§ LISTE DES CONSIGNES
(1) Dans l'article sur Kaaris et Gradur, avec quel album Gradur est-il devenu disque d'or début mars ?
(2) Poursuivez l'article sur Kaaris et Gradur à partir de sa dernière phrase.

On aime ou on déteste mais les deux rappeurs, symboles du rap français couillu à l’extrême, cartonnent. Tous deux de passage en Bretagne, ces bonhommes valent-ils le coup qu’on se déplace ?

Quand on évoque le rap français en 2015, difficile de ne pas remarquer l’ascension du gars de Roubaix, Gradur, et la persévérance dans le rap game de Kaaris. Musicalement proches, assez éloignés sur le fond, les deux rappeurs divisent.

« Qu’on le veuille ou non, Kaaris apporte quelque chose au rap français, estime Ramsès Kefi, journaliste spécialisé hip-hop à Rue89. Artistiquement parce qu’il a de la technique, mais aussi cinématographiquement car ce mec est un personnage. Kaaris a compris que le rap était aussi un spectacle. »

Et puisque le hip-hop français a historiquement tendance à mettre le paquet sur les lyrics, la question des paroles se pose obligatoirement pour ces deux zigotos. « Lorsqu’on l’écoute attentivement, Kaaris est loin d’être le plus mauvais stylo à la main. »

« Des punchlines qui font sourire par leur vulgarité »

Pour Julian Colling, journaliste musique à l’AFP, « ces deux rappeurs ont des punchlines qui font sourire, pas par leur humour, mais par leur vulgarité. Pour ça, ils sont très forts, super hardcore. Le côté jusqu’au-boutiste est hyper efficace. » Une recette qui, début mars, a permis à Gradur de devenir disque d’or avec son album L’Homme au Bob, vendu à plus de 30 000 exemplaires en trois jours.

§ LIGNES ENREGISTRÉES
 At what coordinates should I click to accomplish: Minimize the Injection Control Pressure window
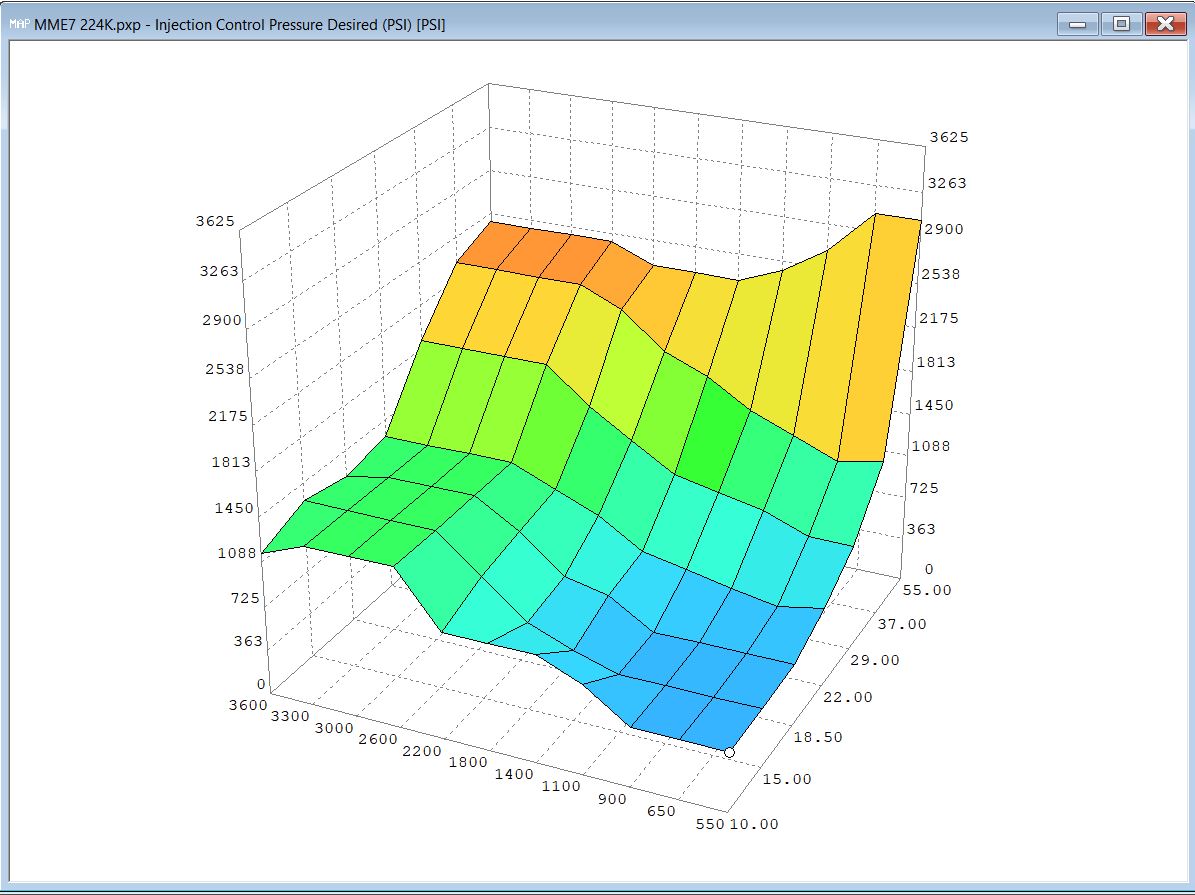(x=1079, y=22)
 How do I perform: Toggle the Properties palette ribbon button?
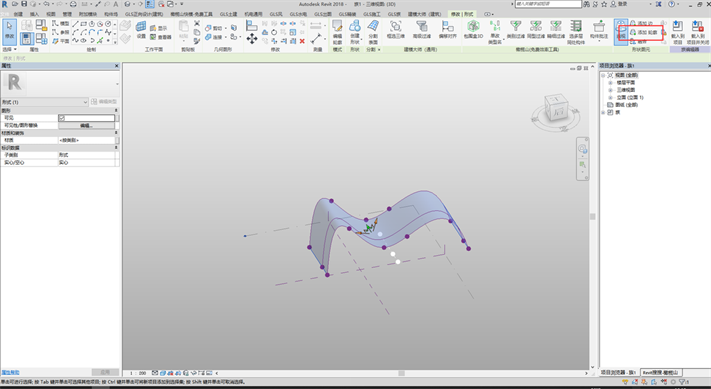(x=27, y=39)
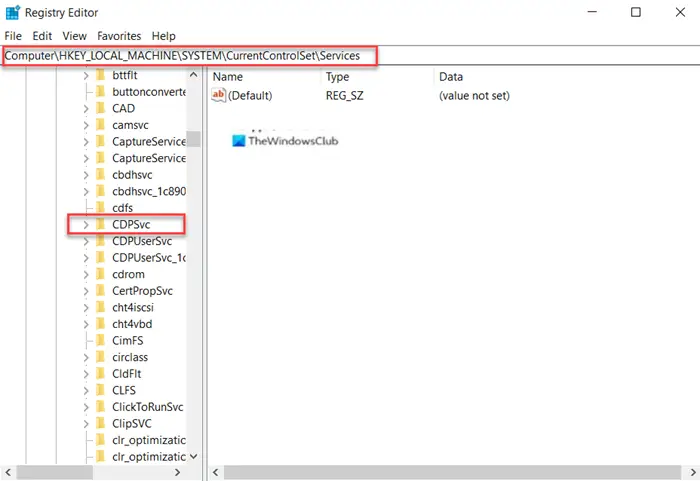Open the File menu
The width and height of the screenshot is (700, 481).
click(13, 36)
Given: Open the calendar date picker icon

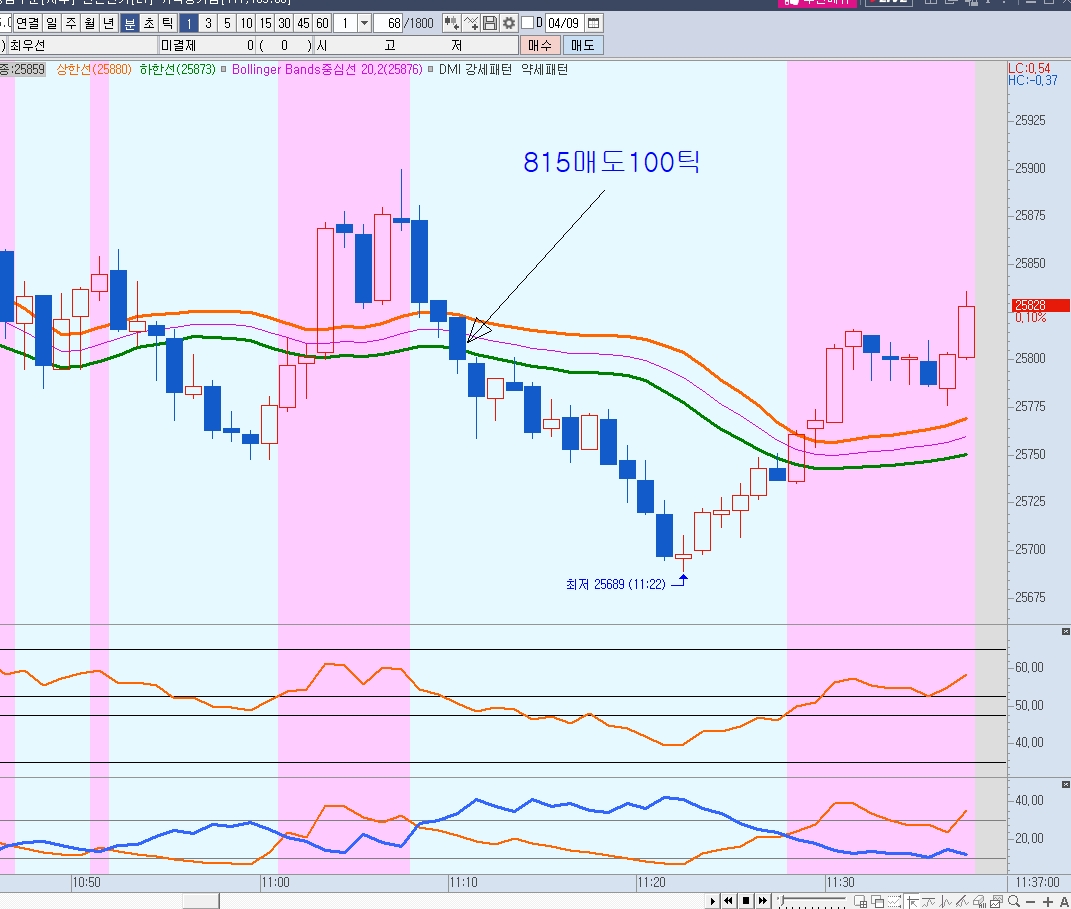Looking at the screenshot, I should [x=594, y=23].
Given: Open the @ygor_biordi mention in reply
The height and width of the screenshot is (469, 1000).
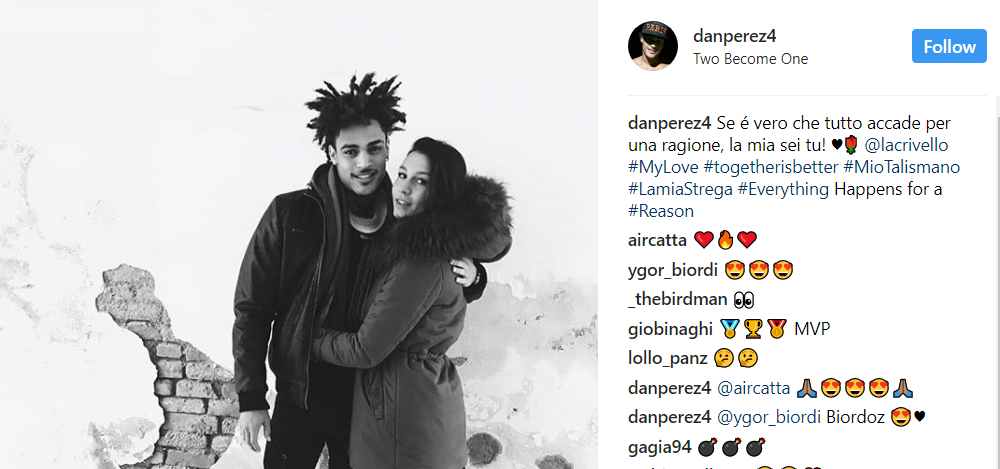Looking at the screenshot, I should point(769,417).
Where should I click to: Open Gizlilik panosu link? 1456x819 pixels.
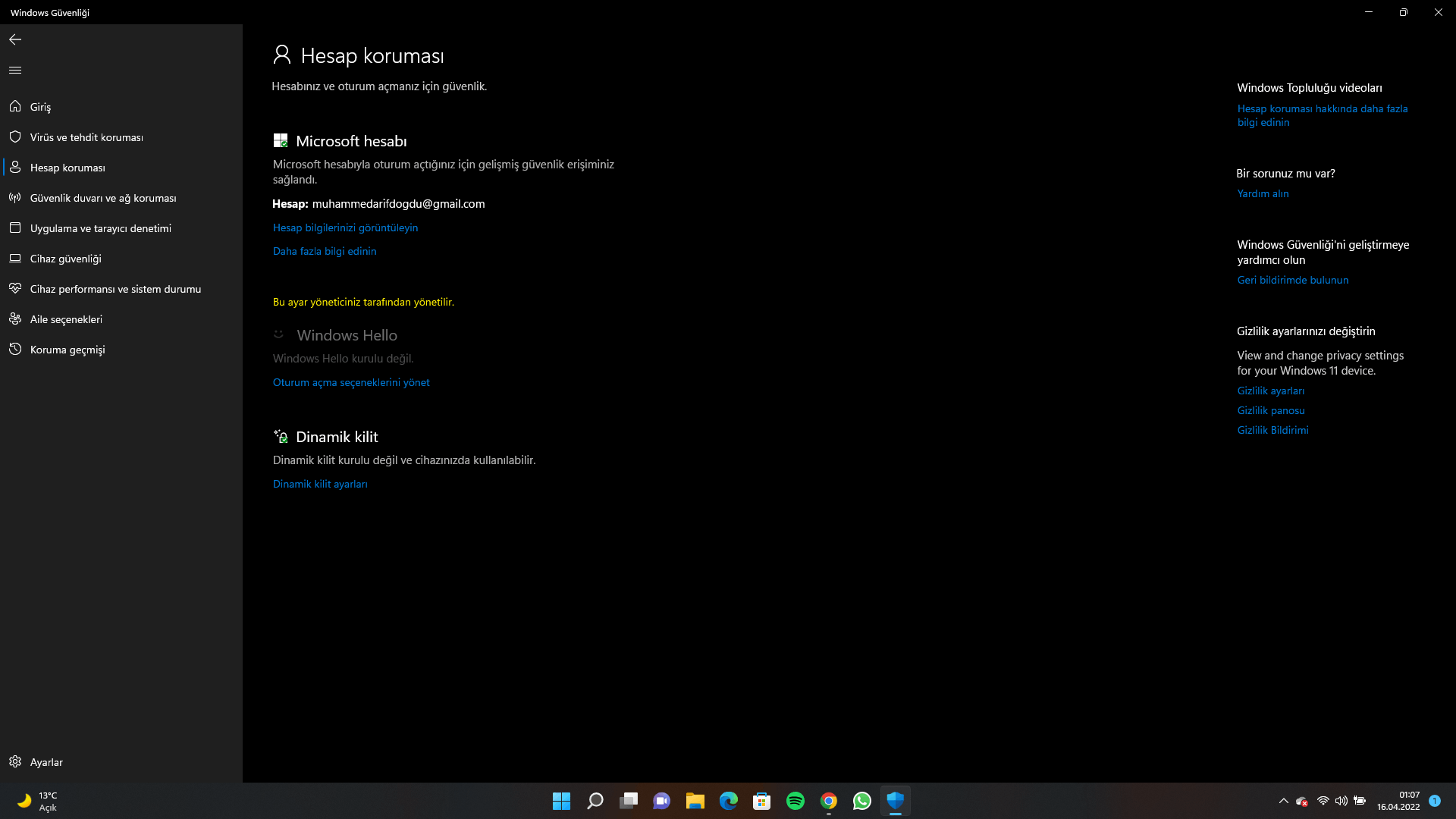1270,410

§ LES RÉPONSES
(1) L'Homme au Bob.

(2)
Tous deux sont adeptes de la trap, un genre qui s’est imposé dans le hip-hop. « C’est le souci que j’ai avec la scène actuelle, avoue Julian, ça uniformise les flows. Ils imitent les Américains, mais avec quinze ans de retard. Et puis, ils manquent d’autodérision. Chose qu’ont plus certains rappeurs ricains. »

Pour Ramsès Kefi, c’est le culte de la punchline qui pose problème : « Cette mode tend à affaiblir les textes. Les mecs cherchent à les empiler. Le résultat, c’est que ça donne des paroles décousues, qui perdent tout leur sens et toute leur force. Globalement, les textes de Kaaris tournent en rond (violence, argent…) et, sur certains titres, sont très limités en terme de contenu. Mais écoute-t-on Kaaris pour sa plume ? »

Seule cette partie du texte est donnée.